Imagine Dragons’ Sophomore LP Features Confusing Musical Array
Showtime should come out with some intense new TV shows solely because the American rock band Imagine Dragons’ freshly released Sophomore LP would make an appropriate soundtrack for any melodramatic drama. Aside from making for some decent background music, however, Smoke + Mirrors’ decidedly mainstream vibe fails to rekindle much of the Radioactive spark Imagine Dragons once ignited.
Smoke + Mirrors, released on February 17th, runs for 50 minutes – 10 minutes less than their 2012 debut album Night Visions which included breakout songs like “It’s Time,” “Radioactive” and “Demons.” Now, three years later it appears Imagine Dragons, which formed in 2008, is perhaps running out of inspiration. Their new track list does include some of the band’s more recent hits including I Bet My Life and Gold, which, despite popularity, sound like subpar redoes of true Imagine Dragons gold of yesteryear. It seems the band thinks adding more angst means adding strength; unfortunately this is not that case for Smoke +Mirrors, especially when this strength is only added to a portion of the album.
With a nearly identical sound to the band’s original top songs, Smoke + Mirrors is plagued with a half-hearted intensity that falls below the level of metal, yet includes too much scream-like singing and electronic elements to be considered pure rock. Repetitive lyrics riddle nearly each song and bank on the title word to create ordinary and literal meaning.
The ferocious guitar strumming and sporadic shouting in “I’m So Sorry” resembles a sub-par remake of Billy Squier’s “The Stroke,” while “Dream,” could pass as a OneRepublic song albeit without much of OneRepublic’s catchy instrumental dynamics and thoughtfully constructed lyrics. Later in a more mellow tune, lead singer Dan Reynolds repeatedly moans, “We all are living in a dream/But life ain’t what it seems/Oh everything’s a mess” throughout each chorus. The soft instrumentals leading into the lyrics are soothingly mellow but are ultimately dulled by repetitive vocals. Ultimately the single line reaches a breaking point where the lack of tonal variation melds into an unbearably annoying stream of noise.

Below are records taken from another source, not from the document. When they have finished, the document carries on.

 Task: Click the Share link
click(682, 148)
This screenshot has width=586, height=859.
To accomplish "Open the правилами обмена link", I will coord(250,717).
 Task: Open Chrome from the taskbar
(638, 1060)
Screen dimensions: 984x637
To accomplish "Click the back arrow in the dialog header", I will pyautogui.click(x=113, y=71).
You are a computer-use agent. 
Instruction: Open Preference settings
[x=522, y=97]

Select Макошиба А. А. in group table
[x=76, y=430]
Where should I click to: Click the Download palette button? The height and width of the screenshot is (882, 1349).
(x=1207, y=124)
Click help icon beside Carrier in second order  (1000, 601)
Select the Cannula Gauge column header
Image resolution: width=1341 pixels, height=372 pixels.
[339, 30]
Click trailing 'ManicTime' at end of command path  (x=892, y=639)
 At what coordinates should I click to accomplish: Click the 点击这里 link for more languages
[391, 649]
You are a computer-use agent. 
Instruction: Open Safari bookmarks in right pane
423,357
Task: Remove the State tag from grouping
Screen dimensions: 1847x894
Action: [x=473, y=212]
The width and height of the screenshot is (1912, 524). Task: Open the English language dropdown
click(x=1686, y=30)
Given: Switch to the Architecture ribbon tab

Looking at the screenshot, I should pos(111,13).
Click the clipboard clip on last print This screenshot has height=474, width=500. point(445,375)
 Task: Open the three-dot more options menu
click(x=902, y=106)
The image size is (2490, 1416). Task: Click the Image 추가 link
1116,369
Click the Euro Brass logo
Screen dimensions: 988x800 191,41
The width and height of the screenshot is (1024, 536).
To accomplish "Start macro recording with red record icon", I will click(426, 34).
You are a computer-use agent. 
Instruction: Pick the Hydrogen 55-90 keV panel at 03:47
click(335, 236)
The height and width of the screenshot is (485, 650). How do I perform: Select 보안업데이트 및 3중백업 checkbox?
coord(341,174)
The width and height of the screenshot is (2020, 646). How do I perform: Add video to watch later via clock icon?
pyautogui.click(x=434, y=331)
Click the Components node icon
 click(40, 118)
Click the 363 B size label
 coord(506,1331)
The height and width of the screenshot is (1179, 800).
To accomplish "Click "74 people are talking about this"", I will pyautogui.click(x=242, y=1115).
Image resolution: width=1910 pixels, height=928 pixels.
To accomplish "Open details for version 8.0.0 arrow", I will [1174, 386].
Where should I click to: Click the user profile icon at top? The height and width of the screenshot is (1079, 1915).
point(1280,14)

The first song of the album Shots has its moments of excitability but sounds like something the band has already produced. It sounds like it could work perfectly during the end credits of the next rom-com starring Ashton Kutcher. The overall sound of the song is discombobulated: A little lit bit of run of the mill Imagine Dragons excitement, a little bit of poorly rendered choral overlapping and harmonizing, some cool electronic-sounding scales and just a generous dab of 80s falsetto. In their top song Gold, a similar effect occurs. The lyrics must repeat the word “Gold” alone at least a hundred times interspersed with an attempt at an electronic effect that resembles disrupts the flow of the song like a human hiccup. Nonetheless Reynolds sings with an electric grandeur highlighted by a strong guitar solo. These two tracks ultimately prove to be the most successful despite theatrical peaks and valleys.
One of the final tracks, however, truly breaks the album. “Hopeless Opus,” renders Smoke + Mirrors a questionable production. The song’s beat revs up with a fairly catchy rhythm, and declines instantly once a layer of painfully out-of-tune vocals infiltrates the sound. Reynolds’ choice of words is underdeveloped to say the least. The song appears to be an attempt at referencing and more peculiar song by the indie pop band Of Montréal titled Hopeless Opus Or The Great Battle Of The Unfriendly Ridiculous. In the Imagine Dragons remake, Reynolds muddles along in a tedious lament: “Oh I’m trying not to face what’s become of me/My hopeless opus.” The sporadic interjection of the phrase “hopeless opus” throughout the chorus is unsettlingly weird and may inspire giggling.
Smoke + Mirrors is not mediocre. The enthusiastic energy with which the band crafted most of their tracks is apparent.Reynolds’ passionate singing is complimented by climactic guitar-heavy instrumentals, which makes emotionally investing in his songs easy. Nevertheless, Smoke + Mirrors is exactly what its title suggests: Their overall aesthetic is confounding. A second album should effectively develop upon a pre-existing sound and propel a musical artist further toward realizing their conceptual potential. While its original sound rings clear, Imagine Dragons’ has yet to follow a single musical trajectory. As of now, it appears their trajectory is more soundtrack than the top 10 they will likely achieve.